Shanghai PTArchitectsが描く、新たなる歴史的景観の創出

古都・徐塩館の歴史と文化を現代的な視点で再解釈し、新たなる都市景観を創出した「Peak Art」。Shanghai PTArchitectsによるこのプロジェクトは、伝統と革新が融合した独特なデザインで、地元の歴史的風貌を継承しつつ、都市の再生を促す一石となっている。

「Peak Art」は、中国・蘇州市の徐塩館に位置する。周囲は古い住宅地と未開発の土地に囲まれ、騒がしく荒涼とした環境が広がっている。この地は古代より繁栄してきた徐塩館の東岸に位置し、その歴史は約2000年前の秦代まで遡る。しかし、現代都市の開発と建設の進行に伴い、徐塩館の歴史と文化の痕跡は次第に薄れていった。

そんな中、Shanghai PTArchitectsは、現代のデザイン技術と素材を用いて徐塩館の文化と歴史の系譜を延長し、その伝統的な空間文脈を解釈する新たな建築形態を創出することを試みた。その結果、徐塩館の深い文化と歴史的遺産、そして古代の繁栄が「Peak Art」の設計に反映され、現代都市の中に新たな歴史的景観が生まれた。

このプロジェクトでは、蘇州や徐塩館の伝統的な建築に見られる黒レンガを主要な壁材とし、一部の壁面には穴あきの黒レンガを用いて景色を借りる効果と空間の相互作用を実現している。また、現代の素材と技術を用いて地元の伝統的な建築の色調とテクスチャを反映させ、現代と伝統の融合を表現している。

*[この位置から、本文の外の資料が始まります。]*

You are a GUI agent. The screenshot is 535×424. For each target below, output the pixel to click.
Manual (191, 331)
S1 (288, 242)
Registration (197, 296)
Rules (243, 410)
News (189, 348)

建築形態については、蘇州や徐塩館の伝統的な建築から傾斜屋根の形状を抽出し、現代的な技術で三つの傾斜屋根を形成。二つの連続した傾斜屋根と一つの独立した傾斜屋根の間を平屋根のセクションで連結し、シンプルで交錯した折り畳み式のファサードプロフィールを形成している。また、大規模なガラスカーテンウォールを用いて中庭の風景を室内の眺望に大いに取り入れ、"借景"と室内外の相互作用を実現している。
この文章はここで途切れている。